WORK TO COMPLETE:
Each entry below is to be given again word for word, with no pictures.

Extracted records:

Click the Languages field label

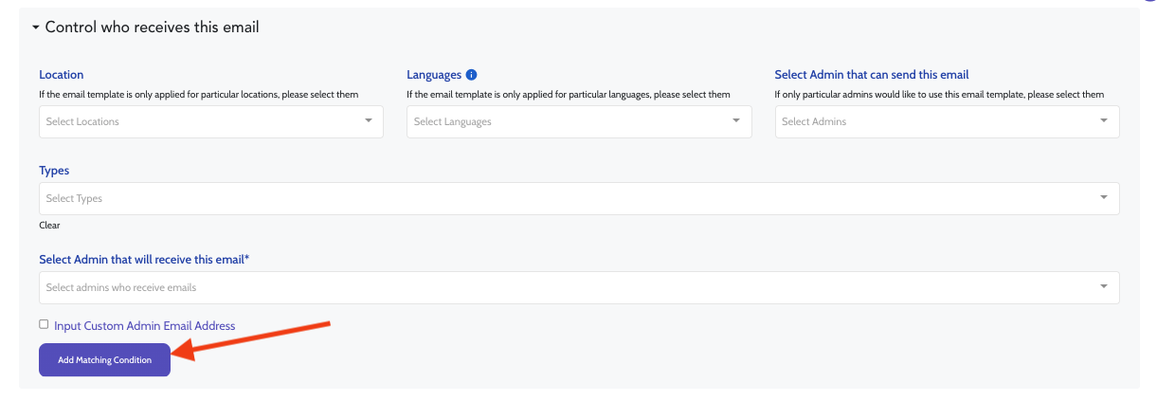[x=434, y=75]
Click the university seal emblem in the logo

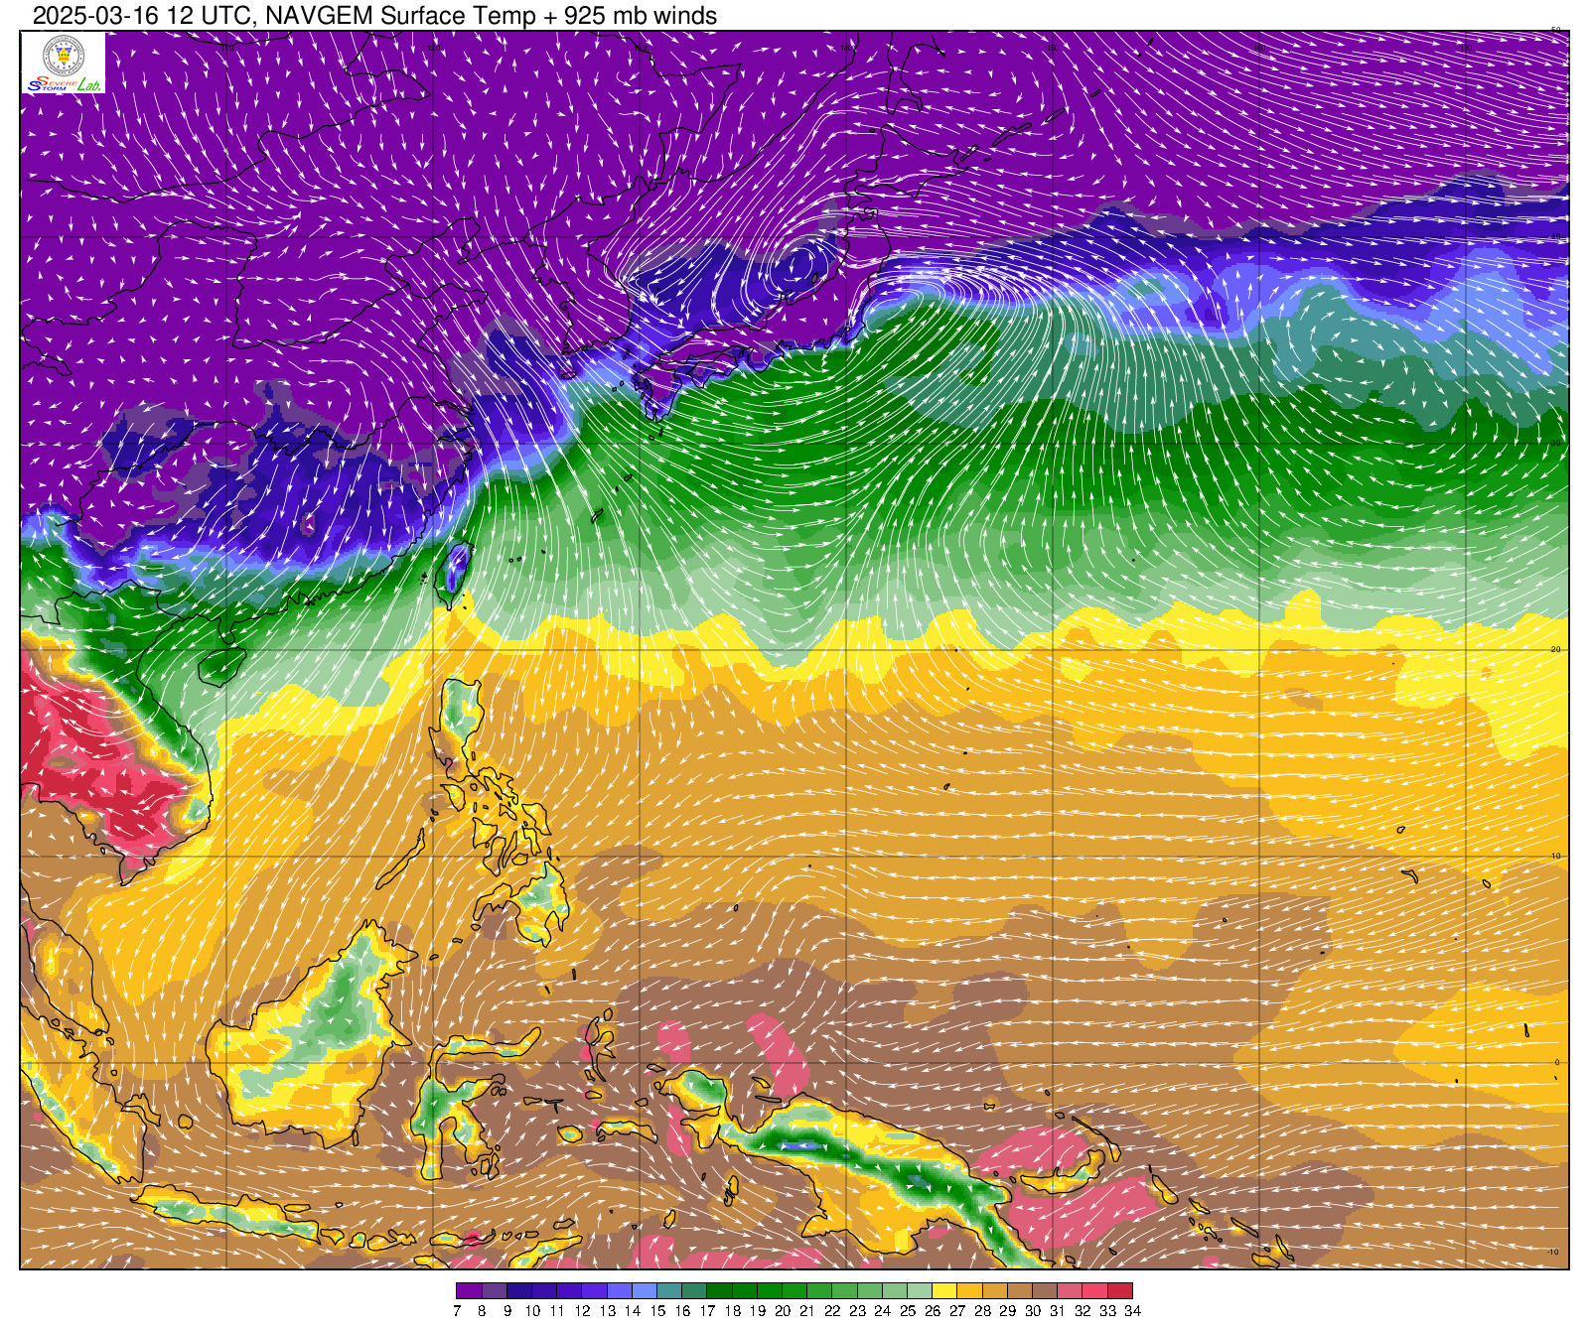[x=63, y=56]
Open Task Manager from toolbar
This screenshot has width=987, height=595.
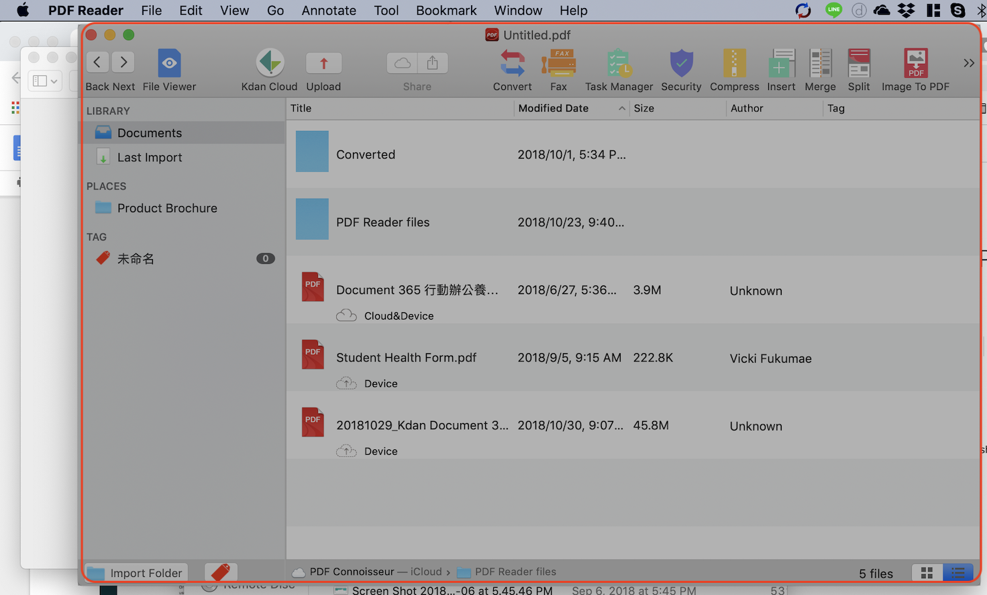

OUTPUT OF THE EXERCISE:
Click the Languages field label

[x=434, y=75]
Click the university seal emblem in the logo

[x=63, y=56]
Open Task Manager from toolbar
This screenshot has width=987, height=595.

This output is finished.